7. A base load energy deficiency and higher prices for imported energy will make Kansas less attractive than its neighboring states for prospective businesses. This will mean the loss of additional job opportunities for our state.
8. The jobs and the technology used to create Bio-diesel from captured CO 2 emissions will probably be employed somewhere else, perhaps in China.
9. All the revenue that would have been generated by the energy expansion will be lost including revenues obtained from future energy exports. Kansas is looking at a 1.1 billion dollar deficit for fiscal year 2010. Using stimulus money to cover that deficit would only be a temporary fix. We need job creation, not taxation, to produce the revenue needed for our state.
10. Without passage of HB 2014 the financial burden for any alternative energy expansion projects, if they are to be done at all, will undoubtedly fall on the taxpayers in our state. Couple that with higher rates for energy and lost job opportunities and it spells disaster for our Kansas economy.
The Kansas Comprehensive Energy Expansion Bill, HB 2014, has state of the art provisions for developing alternative sources of energy. Without passage of this bill many of these alternative energy sources will not become reality. Alternative sources of energy production are supplemental sources only. Wind and solar, in themselves, cannot consistently provide all our energy needs. There are three base line sources of energy production, coal, nuclear, and gas. The use of gas is more expensive and would put energy producers in direct competition with homeowners possibly driving up natural gas prices. Nuclear is a good source of energy production, Wolf Creek is a fine example, but many are uncomfortable with nuclear energy and the problem and expense of nuclear waste disposal. Coal is abundant and the least expensive. Clean coal technology has come a long way since 1940.

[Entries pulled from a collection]
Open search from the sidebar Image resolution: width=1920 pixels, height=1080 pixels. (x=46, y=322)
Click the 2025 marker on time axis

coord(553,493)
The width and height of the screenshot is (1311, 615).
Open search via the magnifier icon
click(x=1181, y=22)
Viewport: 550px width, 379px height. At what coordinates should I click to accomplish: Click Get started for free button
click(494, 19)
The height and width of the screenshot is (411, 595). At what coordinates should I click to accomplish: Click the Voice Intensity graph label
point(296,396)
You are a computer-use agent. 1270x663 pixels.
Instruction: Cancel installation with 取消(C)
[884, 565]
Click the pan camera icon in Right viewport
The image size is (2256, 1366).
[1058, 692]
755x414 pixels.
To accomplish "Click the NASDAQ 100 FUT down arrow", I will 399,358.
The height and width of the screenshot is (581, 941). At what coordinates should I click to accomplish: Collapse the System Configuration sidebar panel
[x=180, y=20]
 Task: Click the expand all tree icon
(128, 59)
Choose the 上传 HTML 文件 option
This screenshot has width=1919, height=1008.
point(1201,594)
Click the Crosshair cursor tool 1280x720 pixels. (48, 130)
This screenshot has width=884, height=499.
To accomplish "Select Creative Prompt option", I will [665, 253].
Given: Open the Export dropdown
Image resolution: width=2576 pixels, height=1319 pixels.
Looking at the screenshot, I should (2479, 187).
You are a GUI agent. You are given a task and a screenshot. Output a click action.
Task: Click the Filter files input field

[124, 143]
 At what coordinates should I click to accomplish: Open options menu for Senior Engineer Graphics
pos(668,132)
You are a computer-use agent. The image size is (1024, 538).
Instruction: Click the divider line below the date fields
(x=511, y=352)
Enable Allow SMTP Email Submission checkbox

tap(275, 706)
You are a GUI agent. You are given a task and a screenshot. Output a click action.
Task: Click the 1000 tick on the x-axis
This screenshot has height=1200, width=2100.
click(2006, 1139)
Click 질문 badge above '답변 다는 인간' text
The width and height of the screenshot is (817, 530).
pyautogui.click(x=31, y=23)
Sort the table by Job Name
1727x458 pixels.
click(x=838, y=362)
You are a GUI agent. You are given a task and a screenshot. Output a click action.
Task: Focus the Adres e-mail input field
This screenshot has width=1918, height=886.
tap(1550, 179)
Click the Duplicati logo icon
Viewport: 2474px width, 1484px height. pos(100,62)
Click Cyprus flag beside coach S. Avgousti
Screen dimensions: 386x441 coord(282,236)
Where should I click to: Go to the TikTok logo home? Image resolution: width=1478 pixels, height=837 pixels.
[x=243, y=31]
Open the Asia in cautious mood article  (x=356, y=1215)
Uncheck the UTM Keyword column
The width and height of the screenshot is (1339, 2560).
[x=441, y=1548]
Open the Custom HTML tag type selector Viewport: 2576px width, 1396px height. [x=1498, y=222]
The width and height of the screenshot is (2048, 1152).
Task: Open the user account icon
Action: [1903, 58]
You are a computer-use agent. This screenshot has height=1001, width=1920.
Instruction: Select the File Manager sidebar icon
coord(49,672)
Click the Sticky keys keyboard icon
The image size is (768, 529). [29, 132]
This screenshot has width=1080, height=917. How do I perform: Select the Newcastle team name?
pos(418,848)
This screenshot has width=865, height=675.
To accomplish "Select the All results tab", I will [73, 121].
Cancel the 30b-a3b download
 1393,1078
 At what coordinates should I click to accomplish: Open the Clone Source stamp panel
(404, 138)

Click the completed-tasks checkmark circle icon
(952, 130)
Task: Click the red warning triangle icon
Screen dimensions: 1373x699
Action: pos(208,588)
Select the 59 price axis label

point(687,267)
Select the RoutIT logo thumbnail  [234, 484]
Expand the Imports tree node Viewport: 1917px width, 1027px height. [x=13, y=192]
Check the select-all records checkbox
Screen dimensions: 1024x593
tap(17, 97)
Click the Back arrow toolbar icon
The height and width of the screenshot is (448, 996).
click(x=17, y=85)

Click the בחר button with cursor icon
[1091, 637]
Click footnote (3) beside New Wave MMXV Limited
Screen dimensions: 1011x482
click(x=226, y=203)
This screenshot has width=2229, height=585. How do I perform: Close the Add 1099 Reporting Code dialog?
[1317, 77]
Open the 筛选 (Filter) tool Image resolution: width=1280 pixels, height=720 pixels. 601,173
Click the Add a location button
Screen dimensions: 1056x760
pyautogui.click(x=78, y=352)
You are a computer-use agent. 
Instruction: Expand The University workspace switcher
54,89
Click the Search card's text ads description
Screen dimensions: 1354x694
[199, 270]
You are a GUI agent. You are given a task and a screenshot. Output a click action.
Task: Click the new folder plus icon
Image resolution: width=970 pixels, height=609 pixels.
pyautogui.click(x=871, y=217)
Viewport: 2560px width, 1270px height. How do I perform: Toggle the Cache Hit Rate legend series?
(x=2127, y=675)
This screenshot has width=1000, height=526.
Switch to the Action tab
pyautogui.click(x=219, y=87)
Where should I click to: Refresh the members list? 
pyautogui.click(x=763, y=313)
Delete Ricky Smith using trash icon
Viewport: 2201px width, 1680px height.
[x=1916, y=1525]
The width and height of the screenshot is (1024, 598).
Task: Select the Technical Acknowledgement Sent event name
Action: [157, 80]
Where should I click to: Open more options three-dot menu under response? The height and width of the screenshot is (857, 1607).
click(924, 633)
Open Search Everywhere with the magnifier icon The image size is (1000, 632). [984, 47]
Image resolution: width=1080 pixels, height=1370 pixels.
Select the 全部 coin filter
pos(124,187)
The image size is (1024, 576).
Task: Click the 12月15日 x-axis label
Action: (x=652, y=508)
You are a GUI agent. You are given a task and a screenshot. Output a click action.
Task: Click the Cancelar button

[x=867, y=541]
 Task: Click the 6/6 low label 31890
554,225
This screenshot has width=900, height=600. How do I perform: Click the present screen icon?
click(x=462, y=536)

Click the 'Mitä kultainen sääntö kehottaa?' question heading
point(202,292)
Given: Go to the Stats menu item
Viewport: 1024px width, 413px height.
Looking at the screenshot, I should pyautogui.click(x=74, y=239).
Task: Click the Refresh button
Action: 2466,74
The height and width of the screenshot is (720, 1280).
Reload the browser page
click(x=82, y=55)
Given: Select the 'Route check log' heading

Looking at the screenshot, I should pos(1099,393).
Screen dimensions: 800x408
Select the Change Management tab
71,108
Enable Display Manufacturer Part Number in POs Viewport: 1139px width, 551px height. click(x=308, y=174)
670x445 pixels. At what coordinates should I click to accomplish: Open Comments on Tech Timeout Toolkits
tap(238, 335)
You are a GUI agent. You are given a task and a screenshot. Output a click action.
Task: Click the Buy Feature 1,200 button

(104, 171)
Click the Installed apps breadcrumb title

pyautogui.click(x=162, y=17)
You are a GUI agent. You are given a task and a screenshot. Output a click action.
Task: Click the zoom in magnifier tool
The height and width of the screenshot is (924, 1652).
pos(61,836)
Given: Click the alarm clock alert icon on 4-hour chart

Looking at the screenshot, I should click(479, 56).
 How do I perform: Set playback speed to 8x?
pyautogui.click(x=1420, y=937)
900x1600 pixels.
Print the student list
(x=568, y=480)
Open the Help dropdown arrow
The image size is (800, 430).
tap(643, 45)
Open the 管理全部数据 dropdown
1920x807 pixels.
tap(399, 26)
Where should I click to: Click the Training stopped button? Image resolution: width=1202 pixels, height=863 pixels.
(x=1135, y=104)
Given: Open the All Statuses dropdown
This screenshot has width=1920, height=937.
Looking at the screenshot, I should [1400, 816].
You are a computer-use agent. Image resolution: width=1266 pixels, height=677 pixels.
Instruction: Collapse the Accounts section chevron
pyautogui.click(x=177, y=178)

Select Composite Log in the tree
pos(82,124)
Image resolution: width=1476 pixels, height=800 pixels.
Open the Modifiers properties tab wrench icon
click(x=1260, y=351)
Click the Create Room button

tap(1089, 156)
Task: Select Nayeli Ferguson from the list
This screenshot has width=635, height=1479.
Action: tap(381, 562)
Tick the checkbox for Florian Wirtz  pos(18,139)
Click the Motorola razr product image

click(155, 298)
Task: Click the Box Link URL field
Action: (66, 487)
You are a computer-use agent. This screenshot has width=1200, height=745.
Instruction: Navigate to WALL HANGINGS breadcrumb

BRIEF A: Rewrite the rows starting with the line containing "This screenshot has width=900, height=600." and going on through the line containing "pyautogui.click(x=177, y=178)", replacing "heading" with "title" and leaving everything else unchanged.
BRIEF B: Write the next part of the piece on the Kansas energy expansion bill, HB 2014, picking up after its final sentence.

EXERCISE RESULT A:
This screenshot has width=900, height=600. How do I perform: Click the present screen icon?
click(x=462, y=536)

Click the 'Mitä kultainen sääntö kehottaa?' question title
point(202,292)
Given: Go to the Stats menu item
Viewport: 1024px width, 413px height.
Looking at the screenshot, I should pyautogui.click(x=74, y=239).
Task: Click the Refresh button
Action: 2466,74
The height and width of the screenshot is (720, 1280).
Reload the browser page
click(x=82, y=55)
Given: Select the 'Route check log' title

Looking at the screenshot, I should pos(1099,393).
Screen dimensions: 800x408
Select the Change Management tab
71,108
Enable Display Manufacturer Part Number in POs Viewport: 1139px width, 551px height. click(x=308, y=174)
670x445 pixels. At what coordinates should I click to accomplish: Open Comments on Tech Timeout Toolkits
tap(238, 335)
You are a GUI agent. You are given a task and a screenshot. Output a click action.
Task: Click the Buy Feature 1,200 button

(104, 171)
Click the Installed apps breadcrumb title

pyautogui.click(x=162, y=17)
You are a GUI agent. You are given a task and a screenshot. Output a click action.
Task: Click the zoom in magnifier tool
The height and width of the screenshot is (924, 1652).
pos(61,836)
Given: Click the alarm clock alert icon on 4-hour chart

Looking at the screenshot, I should click(479, 56).
 How do I perform: Set playback speed to 8x?
pyautogui.click(x=1420, y=937)
900x1600 pixels.
Print the student list
(x=568, y=480)
Open the Help dropdown arrow
The image size is (800, 430).
tap(643, 45)
Open the 管理全部数据 dropdown
1920x807 pixels.
tap(399, 26)
Where should I click to: Click the Training stopped button? Image resolution: width=1202 pixels, height=863 pixels.
(x=1135, y=104)
Given: Open the All Statuses dropdown
This screenshot has width=1920, height=937.
Looking at the screenshot, I should [1400, 816].
You are a computer-use agent. Image resolution: width=1266 pixels, height=677 pixels.
Instruction: Collapse the Accounts section chevron
pyautogui.click(x=177, y=178)

EXERCISE RESULT B:
The Kansas House passed the energy expansion bill on final action by a vote of 79-44 with two legislators absent. That was five, or possibly three, votes shy of the 84 votes needed to override the veto promised by Governor Sebelius. The prospect of someone new at the helm, Mark Parkinson, gives me hope that what's best for Kansas will take priority over political posturing.
Kansas must restrain the urge to raise taxes, curtail excessive spending, create jobs, secure affordable energy for our future and encourage an environment that is business friendly if we are to be fiscally responsible. Passage of the Kansas Comprehensive Energy Expansion Bill will bring us closer to making these goals a reality.